Companies have rushed to embrace deep learning’s potential in their efforts to automate their enterprises, often with an eye towards replacing as much of their human workforce as possible or to scale their operations without expanding their hiring. An endless stream of success stories tout AI’s success in replacing an ever-growing array of traditionally automation-resistant jobs, while developers are hard at work finding ways to replace the rest of them. Yet social media platforms give pause to this idea that deep learning is quite at the inflection point of causing a wave of job displacement.
Silicon Valley has been at the vanguard of the AI revolution, pioneering the developments that have pushed the field forward. At the same time, those companies have also been hiring vast armies of human workers to augment the limitations of those very same algorithms.
Facebook represents this contradiction. While publicly touting the company’s AI-driven future and investing heavily in building a world-class AI research staff, the company is also rapidly hiring human content moderators. Even as the company increasingly deploys AI algorithms to moderate speech on its platform, it has more than 15,000 community operations staff and growing.

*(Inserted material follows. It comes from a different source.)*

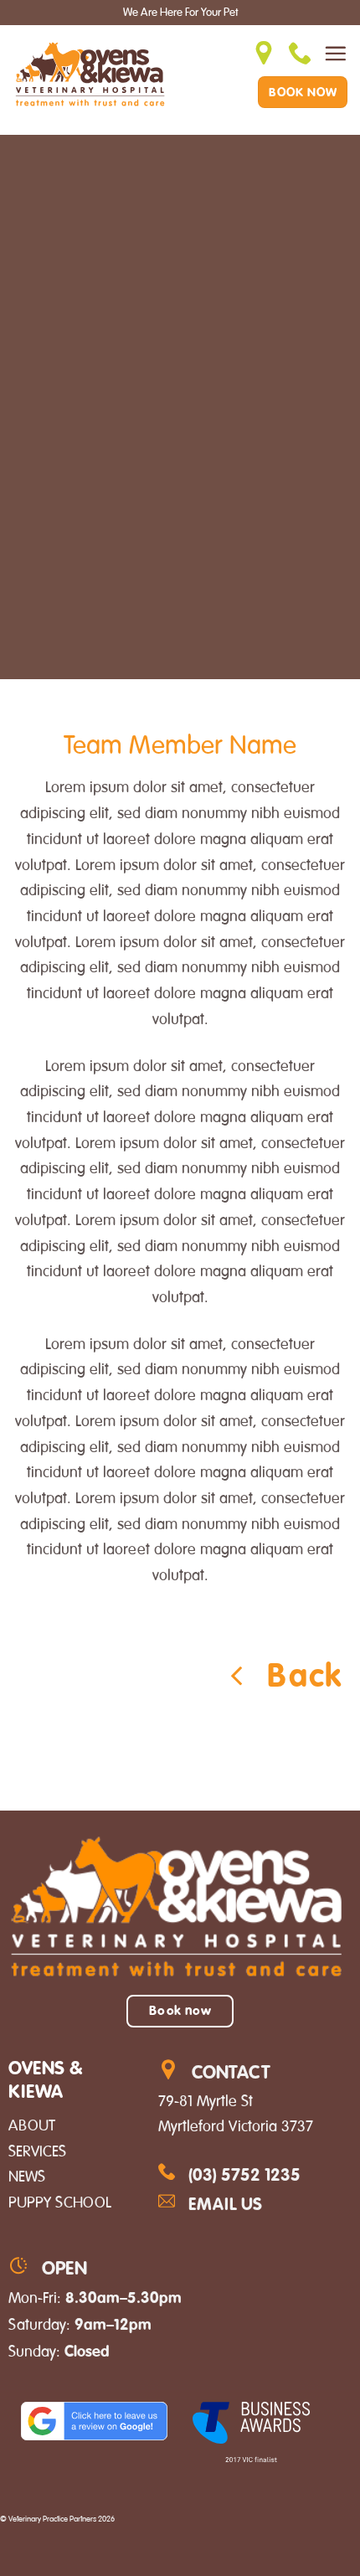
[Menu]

That a company like Facebook that has bet its future on AI and heavily touts its increasing use of AI across its platform is also rapidly increasing the hiring of humans to work alongside those algorithms reminds us that the AI revolution is still in its infancy.

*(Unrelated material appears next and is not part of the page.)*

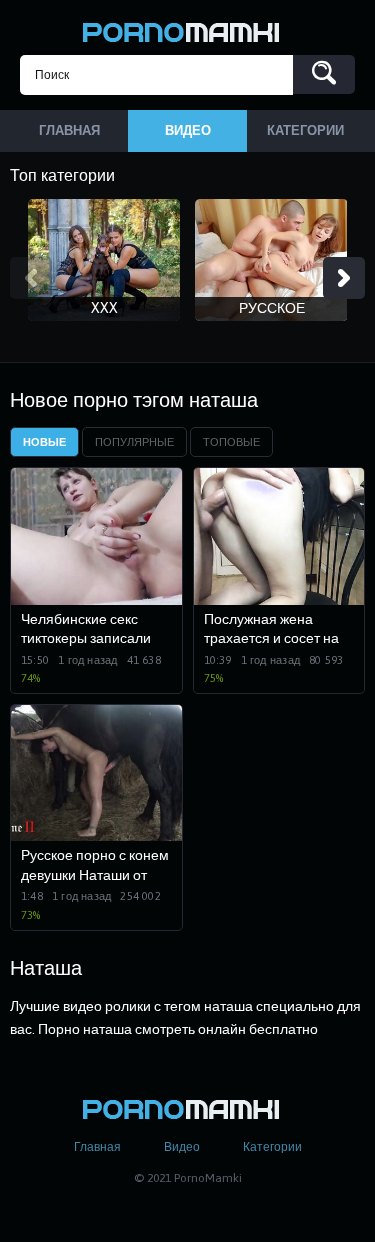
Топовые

Much like an infant’s simplest movements spark wonderment in new parents, so too do the most basic of AI accomplishments give rise to an image of intelligent machines just around the corner. The simple fact is that while impressive compared to past algorithmic approaches, today’s most advanced AI systems remain primitive compared to even the youngest human child.
Our excitement about deep learning comes from comparing it against past machine solutions rather than seeing it in the context of the humans it seeks to displace. An algorithm that can recognize an image of a dog after being fed hundreds of thousands of diverse training examples is certainly a major accomplishment compared to the state of machine vision 20 years ago. On the other hand, compared to the typical toddler who can learn to recognize the concept of a dog after a handful of encounters, the machine’s accomplishments are far less exciting.
Content understanding showcases both deep learning’s greatest strengths and its greatest weaknesses. Today’s algorithms are light years ahead of where they were just a decade ago, yet at the same time, they struggle immensely to cope with the complexities of human discourse. Machines still see imagery largely through the lens of metadata subject tags applied through classifiers, while textual posts are understood through similar classification or simple embeddings.
Machines have yet to approach anywhere near the depth of contextualization, reasoning skills and understanding of the youngest toddler or even the family dog.
For all its impressive feats, mechanized content understanding remains simplistic and brittle.
Tuned properly, such algorithms can help social media companies triage the global deluge of real-time posts, but humans are still frequently needed to help lend context to whether a given image represents permitted clinical reporting or prohibited glorification.
In the end, perhaps the greatest lesson is that as Silicon Valley rushes us forward towards our AI future, even it is hiring armies of humans to work alongside those algorithms. For the time being at least, our automated future will look a lot less like robots replacing humans and a lot more like symbiotic workforces blending the best of both our worlds.